Progressive Myoclonus Epilepsies

Etiologies: Considering genetic, metabolic or immune factors, some diseases, such as neuronal ceroid lipofuscinosis (which can be caused by PPT1, TPP1, CLN3, DNAC5, CLN5, CLN6, MFSD8, CLN8, CTSD, GRN, ATP14A2, CTSF, KCD7 and other gene variants), Unverricht Lundborg disease (which can be caused by CSTB gene variation, 90% of which is the unstable amplification of the dodecameric repeat (CCC-CGC-CCC-GCG) in the 5' promoter region, the sequence is generally 2-3 copies, and patients can have more than 30 copies), Lafora disease (caused by EPM2A or EPM2B gene mutation), sialidoses (caused by NEU1 gene mutation, of which type I is also known as myoclonic syndrome with cherry red spot), myoclonic epilepsy with ragged red fibers (MERRF), Alpers syndrome, Dentatorubo-pallidoluysian atrophy (due to ATN1 gene variation, caused by unstable amplification of CAG repeat sequence of exon 5 of the gene, with normal repeat times of 7-23, and patients can be amplified to 49-75), neuronopathic Gaucher's disease (due to GD1 gene variation), Niemann Pick disease type C (due to NPC1 and NPC2 gene variation), action-myoclonus-renal failure syndrome (due to SCARB2 gene variation) , Progressive myoclonic ataxia syndrome (caused by PRICKLE1 gene variation), Beihai progressive myoclonic epilepsy (caused by GOSR2 gene variation), KCNC1 gene mutation related progressive myoclonic epilepsy, KCTD7 gene mutation related progressive myoclonic epilepsy, muscle atrophy progressive myoclonic epilepsy (caused by ASAH1 gene variation), CARS2 gene mutation related progressive myoclonic epilepsy, familial encephalopathy with neuroserpin inclusions bodies (due to SERPINI1 gene variation), GM2 gangliosidoses, early-onset Alzheimers, juvenile Huntingtons, pantothenate-kinase associated neurodegeneration (formerly known as Hallervorden Spatz disease), Krabbe leukoencephalopathy, neuraxial dystrophy, atypical inclusion body disease, celiac disease, tetrahydrobiopterin deficiency and TBC1D24 gene mutation can also lead progressive myoclonic epilepsy [1-4].
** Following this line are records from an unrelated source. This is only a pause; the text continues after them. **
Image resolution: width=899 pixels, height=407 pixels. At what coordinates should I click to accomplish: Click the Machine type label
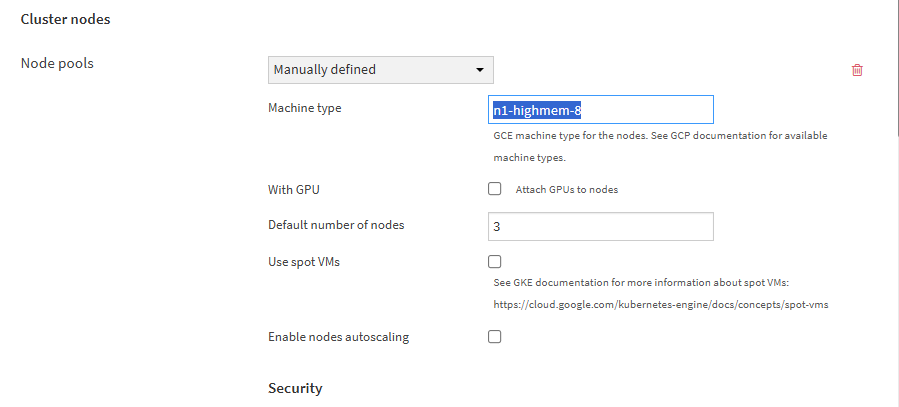(305, 108)
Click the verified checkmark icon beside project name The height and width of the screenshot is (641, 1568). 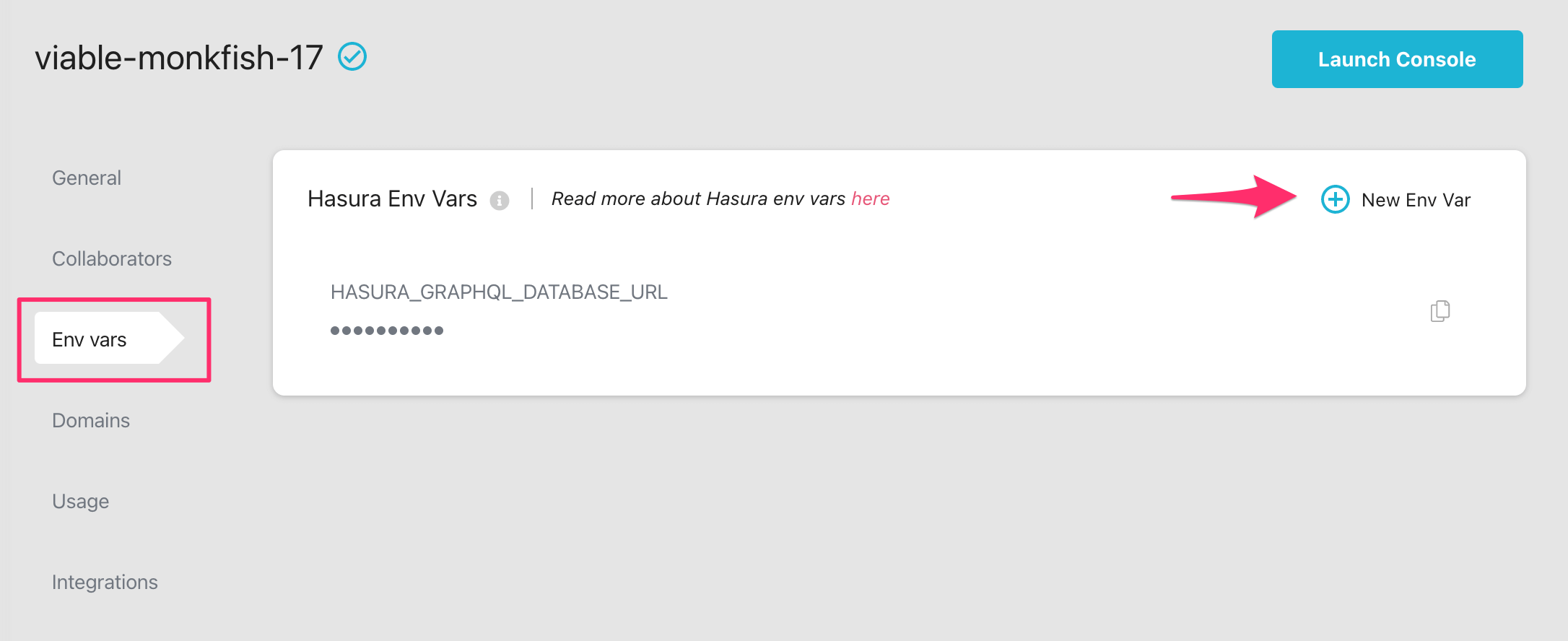point(352,56)
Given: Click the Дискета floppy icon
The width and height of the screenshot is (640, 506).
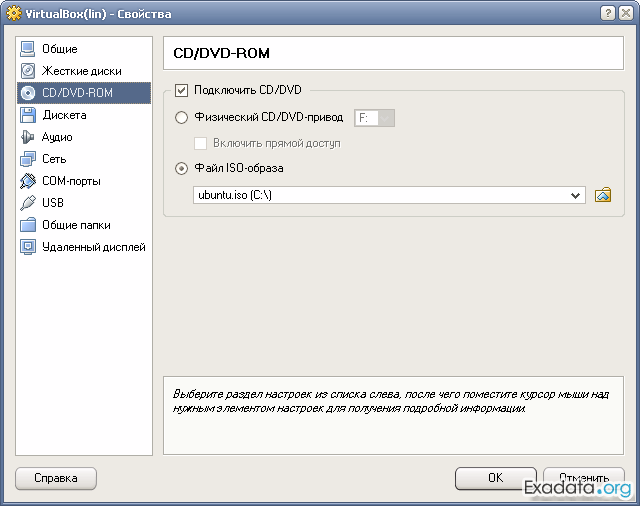Looking at the screenshot, I should [28, 115].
Age of onset: Variable, depending on the underlying etiology.

Seizure characteristics: may vary depending on the underlying etiology, the madatory seizures are myoclonic seizures (in addition to epileptic myoclonus, it can also be mixed with abnormal movement components of cerebellum or extrapyramidal system), with or without generalized tonic clonic seizures, and progressive neurological function and mental intelligence decline [1-2].

EEG: The manifestations of different causes will vary. In general, background: may be normal at onset, progressive slowing of the background occurs over time. Interictal: some patients can see generalized or multifocal discharge. Ictal: some myoclonus and EEG paroxysmal electrical activity may have a good correlation, and some may not have a significant correlation [1-2].

Brain MRI: Variable, depending on the underlying etiology.

Developmental progress: Progressive cognitive decline often occurs.

Reference

1. Panayiotopoulos.  癫痫综合征及临床治疗.  北京 : 人民卫生出版社, 2012.
2. 刘晓燕.  临床脑电图学. 第2版.  北京 : 人民卫生出版社, 2017.
3. Bhat, S. and S. Ganesh, New discoveries in progressive myoclonus epilepsies: a clinical outlook. Expert Rev Neurother, 2018. 18(8): p. 649-667.
4. Zhang, J., et al., Infantile epilepsy with multifocal myoclonus caused by TBC1D24 mutations. Seizure, 2019. 69: p. 228-234.